Hi, I’m having an issue of running out of memory when trying to use the map
function on a Dataset. A simplified, (mostly) reproducible example (on a 16 GB RAM) is below.
Let’s say I have a dataset of 1000 audio files of varying lengths from 5 seconds to 20 seconds, all sampled in 16 kHz. Assume I have the following Dataset
object to represent that:
import numpy as np
from datasets import Dataset
dataset_size = 1000
dummy_data = {
"audio_file": [
{
'path': "ignore-me.wav",
'array': np.random.random(
np.random.choice(np.arange(5* 16_000, 20 * 16_000), 1)[0].astype(int)
# an audio file of a length between 5s and 20s
).astype(np.float32),
'sampling_rate': 16000
} for _ in range(dataset_size)
],
"labels": [np.random.choice(['A', 'B']) for _ in range(dataset_size)],
}
ds = Dataset.from_dict(dummy_data)
del dummy_data
I want to use the "facebook/hubert-large-ls960-ft"
feature extractor to preprocess this data set to train a Hubert model. This is my preprocessing code.
from transformers import AutoFeatureExtractor
feature_extractor = AutoFeatureExtractor.from_pretrained("facebook/hubert-large-ls960-ft")
def preprocess_function(examples):
audio_arrays = [x['array'] for x in examples['audio_file']]
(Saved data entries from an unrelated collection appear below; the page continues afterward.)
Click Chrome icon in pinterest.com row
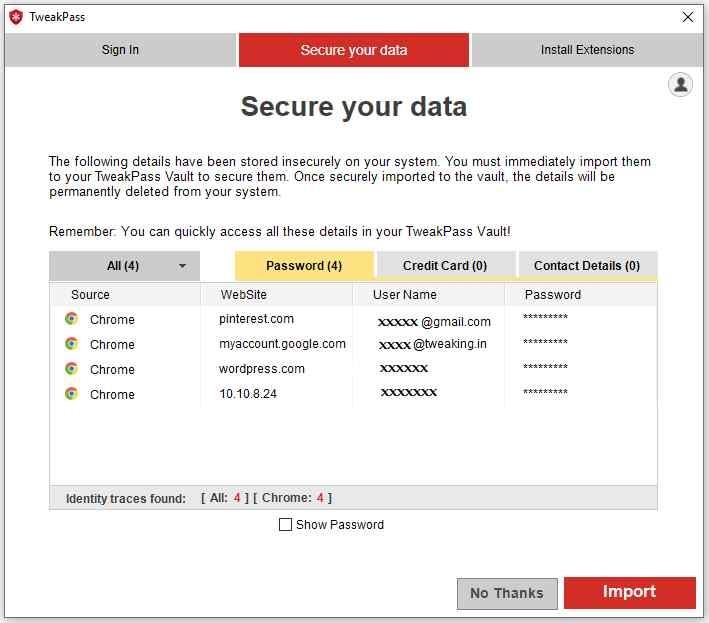 71,319
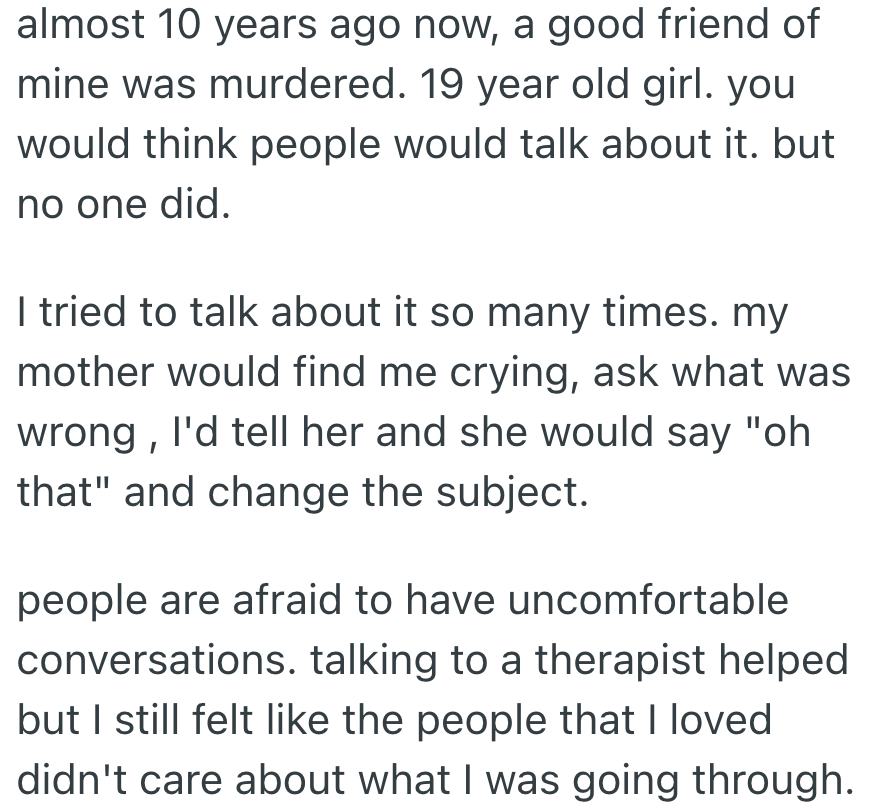The image size is (878, 808).
Task: Click the word "friend" in the first paragraph
Action: click(696, 24)
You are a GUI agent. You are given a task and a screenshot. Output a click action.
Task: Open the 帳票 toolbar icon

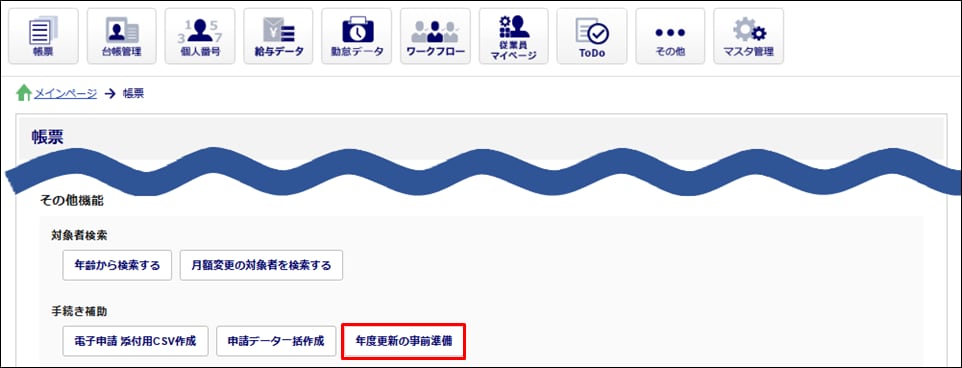pos(43,36)
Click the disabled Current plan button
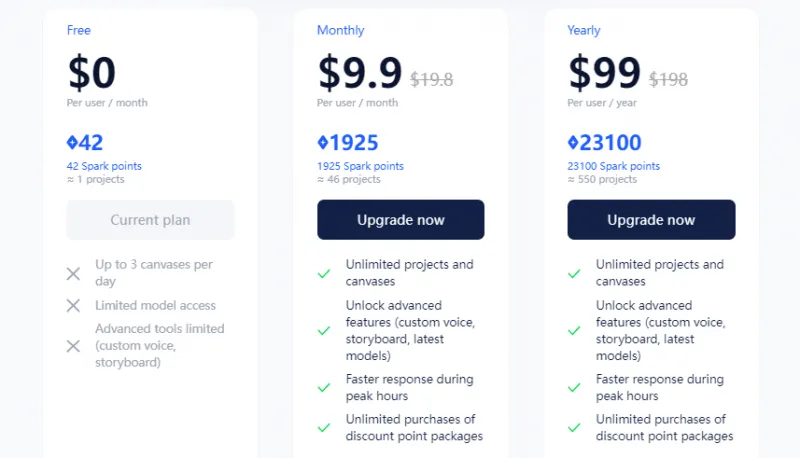800x458 pixels. (x=150, y=220)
inputs = feature_extractor(
audio_arrays,
sampling_rate=feature_extractor.sampling_rate,
max_length=160_000,
truncation=True,
padding=True
)
return inputs
When I apply the following, it causes my machine with 16 GB RAM to crash (notebook crashes). htop
suggests that the process is exhausting all the memory.
ds.map(
preprocess_function,
remove_columns=['audio_file'],
batched=True)
Question:
I believe that this behaviour does not align with The magic of memory mapping. Most likely, I’m doing something wrong here. How can I fix it?
PS:
- In my actual data set, there are audio clips from 5s to several minutes long and I have about 15,000 total audio clips. I believe it’s quite a small data set, considering the size of other speech data sets available.
- I obtain the variable
ds
above on the actual data set by using thefrom_pandas
method and applyingdatasets.Audio
function to load as an audio clip. - Versions:
transformers=4.18.0
,datasets=2.1.0
Thanks!